Giving the brook a new look

01:00 AM EDT on Tuesday, April 12, 2005

BY DANIEL BARBARISI

Providence Journal Staff Writer

WARWICK -- There's nothing like a little trash to bring longtime opponents together.

More than 50 volunteers from local environmental groups and the Rhode Island Airport Corporation teamed up on Saturday to clean Buckeye Brook, long a point of contention between residents and the airport.

The turnout was the highest in the eight-year history of the event, and the Buckeye Brook Coalition used its largest number of volunteers to clean not only the brook, but its streams and tributaries and much of its watershed.

"Buckeye Brook hasn't looked better in my lifetime. It's beautiful," said Steve Insana, president of the coalition.

During the winter months, the airport uses a solution containing propylene glycol to de-ice its airplanes. Some of this chemical finds its way into Buckeye Brook, to the chagrin of groups including the coalition, the Conservation Law Foundation and Save the Bay, which complained to the state. In 2003, Save the Bay and the Airport Corporation reached an agreement to reduce chemical flow into the brook -- as part of which, the airport underwrites and helps coordinate the annual cleanup.

Insana said that efforts like this are bringing the two sides closer, especially when he sees high-level airport executives slogging in the mud cleaning the brook.
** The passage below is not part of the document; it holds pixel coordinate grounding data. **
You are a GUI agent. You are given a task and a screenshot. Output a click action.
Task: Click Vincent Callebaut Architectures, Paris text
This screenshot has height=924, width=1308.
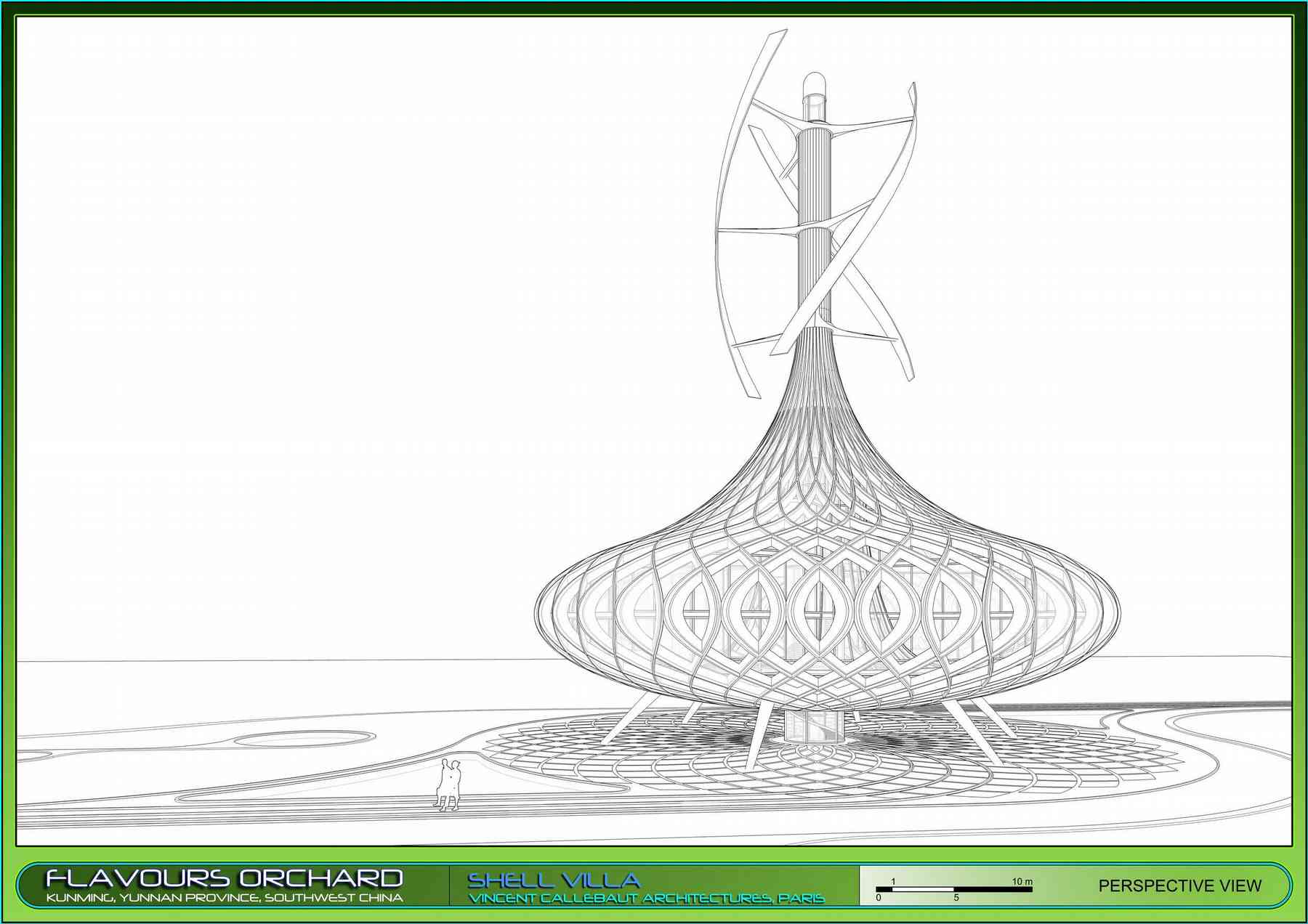tap(646, 899)

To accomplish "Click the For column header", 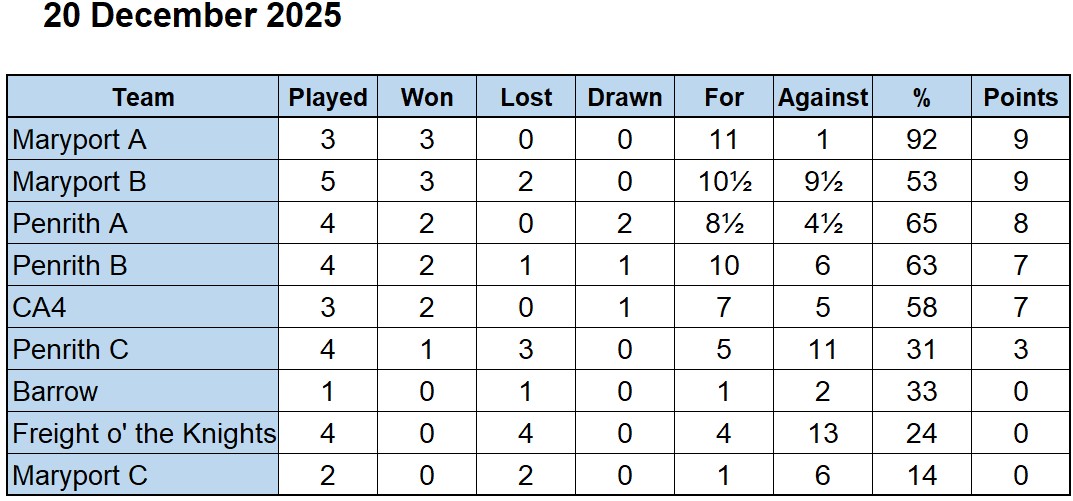I will pos(724,97).
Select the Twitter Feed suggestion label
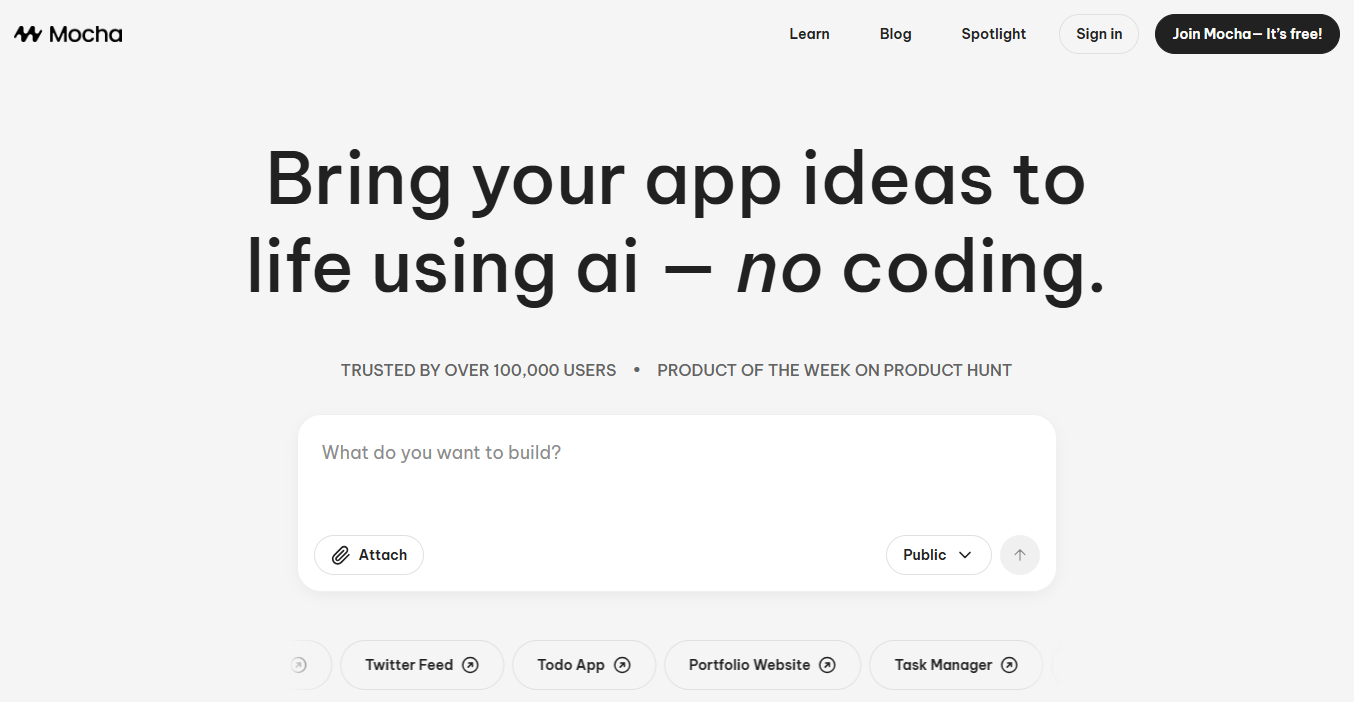The image size is (1354, 702). point(409,665)
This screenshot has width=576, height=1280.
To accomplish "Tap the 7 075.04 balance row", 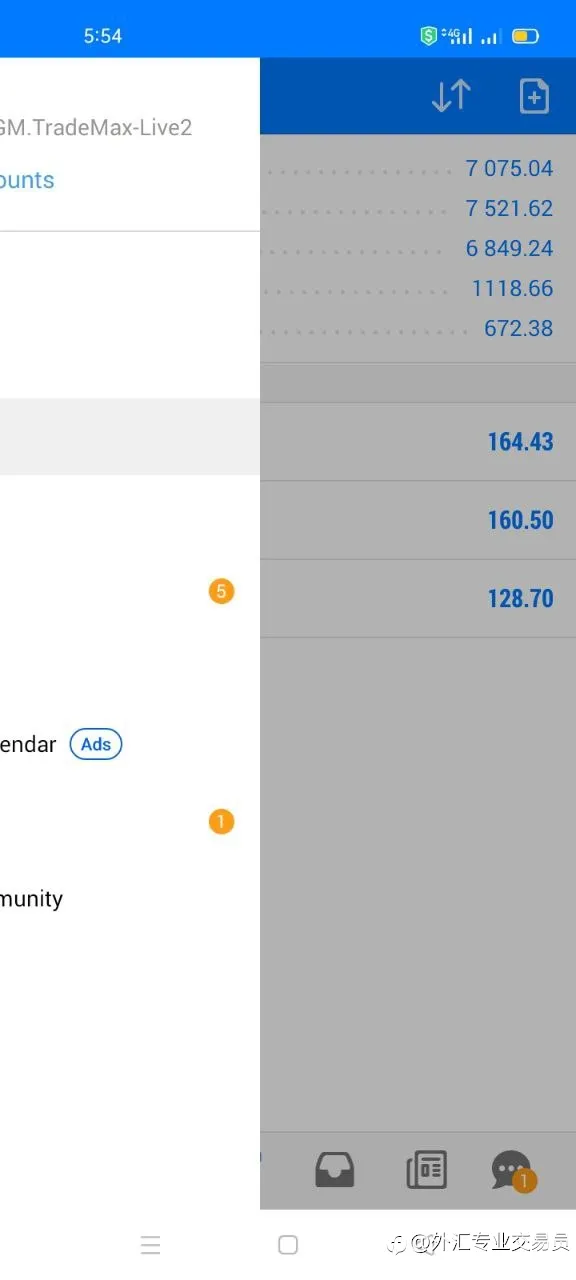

The cleanup is technically a celebration of Earth Day, but is scheduled early every year so as not to interfere with the herring run up the brook.

Several species of fish enter the brook at Mill Cove, on Narragansett Bay, to reach spawning waters in Spring Green Pond and Warwick Pond.

The cleanup crew took reeds and weeds and other plants out of the brook to make it easier for the fish to get through, but the main focus was on trash. The volunteers removed shopping carts, tires and other large debris from in and around the brook.

The crew had one special target in this year's cleanup. A 20-foot fiberglass boat, long since abandoned, had clogged the mouth of Mill Cove for months. Several volunteers dove into the water, tied a rope to the bow and dragged the boat out onto the shore.

Then, the crew cut up the boat with chainsaws.

All told, they collected more than 90 bags of trash and numerous items too big for bags. Yesterday morning, Warwick public works trucks hauled the trash to the state Central Landfill, in Johnston, for disposal, free of charge.

Insana said that the cleanup went so well that next year he hopes to bring vendors in and turn the event into a "Buckeye Brook Heritage Day," a celebration with vendors, radio stations, and events centered on the cleanup.